All these patients may be less stable, weaker, and more likely to fall leading to a fracture.

In other words, those needing steroids may already be at higher risk for these complications. The complications may be the result of the severity of their problem requiring the steroids, not the steroids themselves.

The only way to find out for certain if the steroids are the cause of the increased risks would be to prospectively check the outcomes of those who needed steroids and randomize that population to either get steroids or not – a study that is both unethical and impractical.

That said, much of the data that we rely on about smoking and lung cancer is correlative. So too are many of the studies on blood pressure and strokes, or obesity and diabetes.
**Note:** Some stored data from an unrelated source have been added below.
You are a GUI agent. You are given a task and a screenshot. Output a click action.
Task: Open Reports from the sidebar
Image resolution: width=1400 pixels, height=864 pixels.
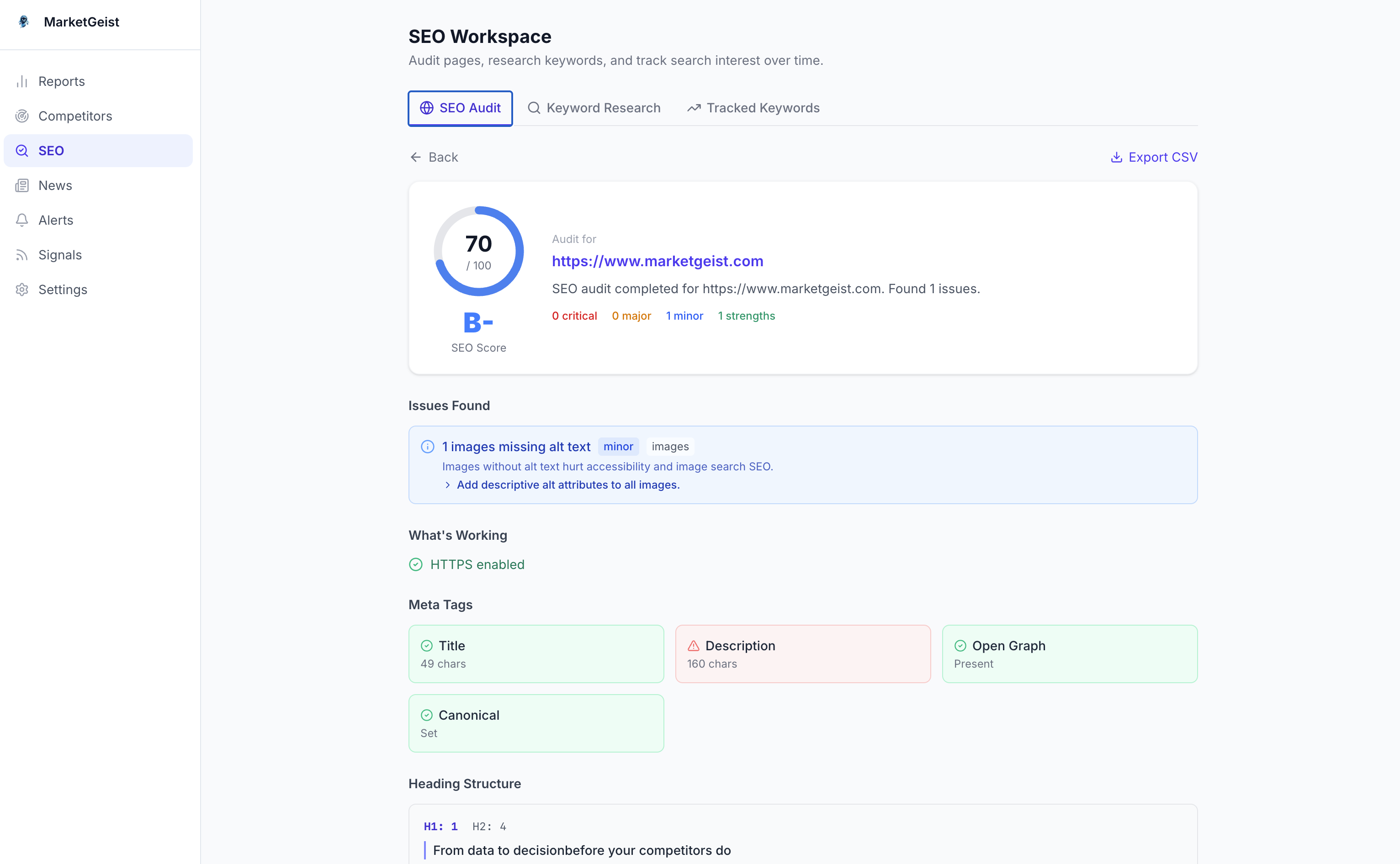click(x=61, y=81)
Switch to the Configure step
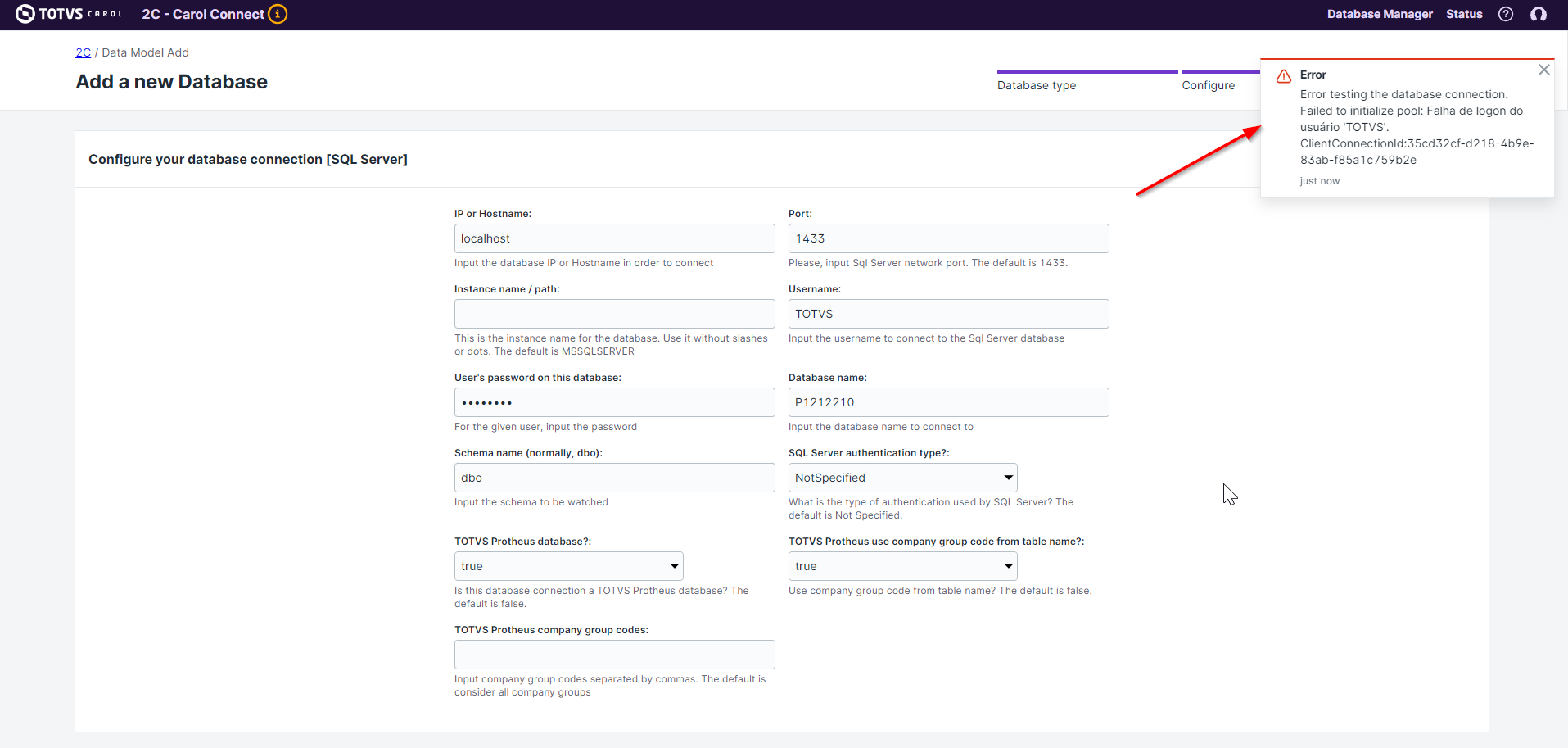The height and width of the screenshot is (748, 1568). click(1209, 84)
There are many more examples.

Clearly there is an important role for this kind of correlative research.

Conclusions

Steroids are life-saving medications in CLL and should be used when needed, but they should be used in as low a dose as possible for as short a time as possible.

This study raises the issue that even short-term use is risky, but the absolute risk is small and the research does not prove that the steroids themselves are the cause of the increased complications.

You might want to read the article here and decide for yourself. This publication reminds us of the importance of looking beyond the headlines found in the abstract and digging into the details of any research.